It wouldn’t surprise me if you deleted this newsletter, muttering “Not another Vitamin D article. I’ll just wait for the next healthy recipe instead.” But bear with me on this. Its conclusion surprised even me.
In a study performed at the Mayo Clinic, evaluating people who were using the opioid family of medications (Vicodin, Tylenol #3, OxyContin, Avinza) for chronic pain, researchers wanted to determine if vitamin D was somehow involved in pain control. They chose vitamin D because (as you’ve learned from these health tips) across the board, our levels of this important vitamin are generally much lower than doctors originally thought.
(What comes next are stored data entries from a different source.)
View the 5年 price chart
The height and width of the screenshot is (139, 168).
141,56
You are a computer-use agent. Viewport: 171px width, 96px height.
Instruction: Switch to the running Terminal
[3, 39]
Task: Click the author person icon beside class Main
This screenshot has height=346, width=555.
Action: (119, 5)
The patients had been referred to the Mayo pain rehabilitation center because they weren’t responding as well as expected to their medications. The most common diagnosis was chronic musculoskeletal pain (another name for fibromyalgia). Because vitamin D seems to be involved in far more important body functions than originally thought, the researchers measured everyone’s levels.
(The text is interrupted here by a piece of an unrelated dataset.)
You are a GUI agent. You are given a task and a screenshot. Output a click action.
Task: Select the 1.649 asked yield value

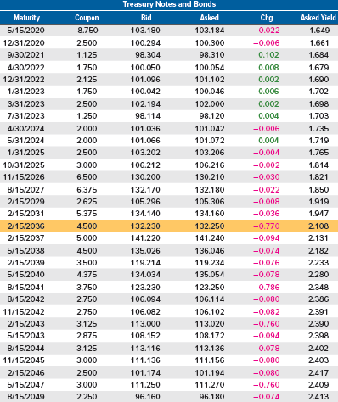pyautogui.click(x=319, y=31)
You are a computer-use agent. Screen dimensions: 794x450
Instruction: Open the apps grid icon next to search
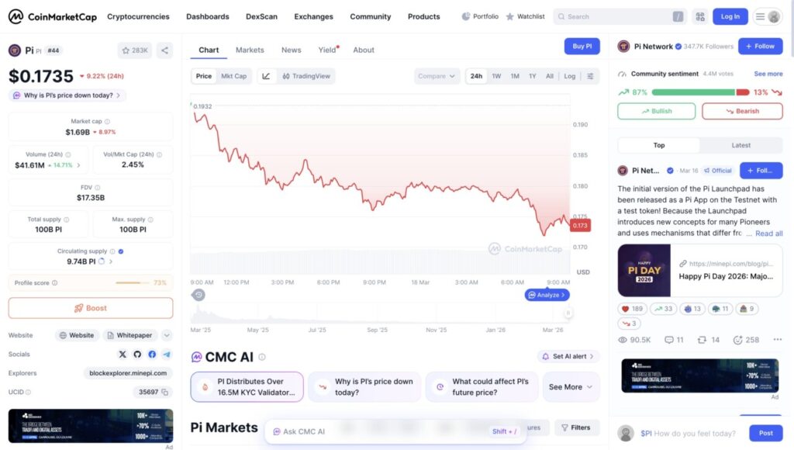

And what did they find? Across the board, patients with low vitamin D levels required almost twice the dose of opioid medicine to control their pain.
My recommendations, based on this research:
• If you’re experiencing stress-related muscle aches and pain, try taking vitamin D 5,000 IU a day and see if your symptoms improve. This dose is harmless and will definitely get your blood levels into a solidly normal range.
• If you’re a fibromyalgia patient using an opioid drug or Lyrica, add vitamin D 5,000 IU a day to your vitamin regimen. If your pain has been difficult to control, please get your vitamin D level measured as well.
• Even if you’re not in pain, based on the current data your levels of vitamin D are probably low. If you don’t have time to stop by your doctor’s office to get it measured, take a minimum of 2,000 IU a day.